Le troisième vertige du film viendrait enfin dans ce plan final : un champ-contre champ au seuil d’une porte d’entrée. La procureure Faith Killebrew, chargée de l’accusation, se rend au domicile de Justin, reclus dans les nuages de son cocon familial nouvellement agrandi. Bien que flou, l’enjeu de cette visite peut toutefois paraître facilement interprétable : en connaissant la vérité, Killebrew souhaite potentiellement relancer le dossier. Cette scène, d’une simplicité déconcertante, vient subitement gifler l’idéal dorénavant confortablement installé.
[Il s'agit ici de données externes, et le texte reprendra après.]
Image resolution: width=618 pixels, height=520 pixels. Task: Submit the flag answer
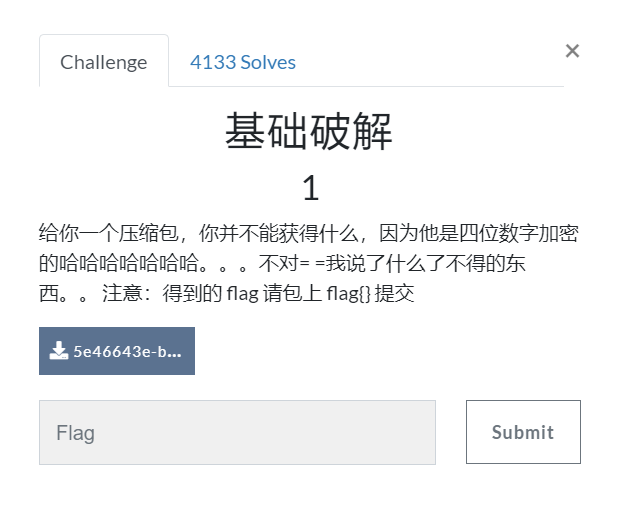[x=523, y=432]
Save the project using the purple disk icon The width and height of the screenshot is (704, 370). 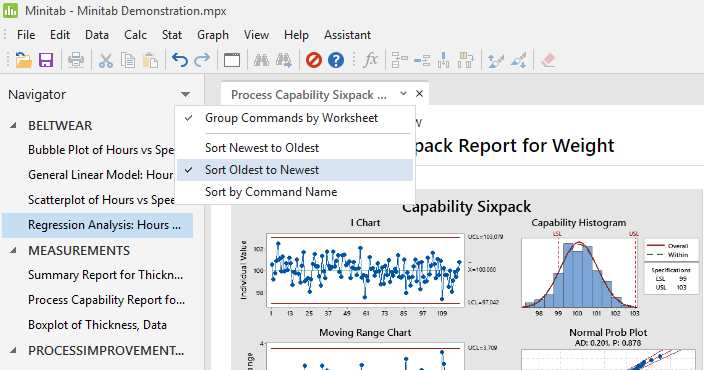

Le geste est simple : en ouvrant la porte, c’est l’intérieur du foyer qui se prend de plein fouet l’extérieur, le monde. C’est la famille – l’idéal – qui se confronte subitement à la vérité. Comme un miroir au trajet extérieur-intérieur imminemment crucial de La Prisonnière du Désert, Clint Eastwood trouve ici dans la forme de cette porte d’entrée une faille qui confronte la communauté à son propre malaise. Deux visages qui s’affrontent dans la quiétude d’un quartier résidentiel idyllique, avant que le carton noir du générique ne scelle pour de bon ce vertige comme éternel.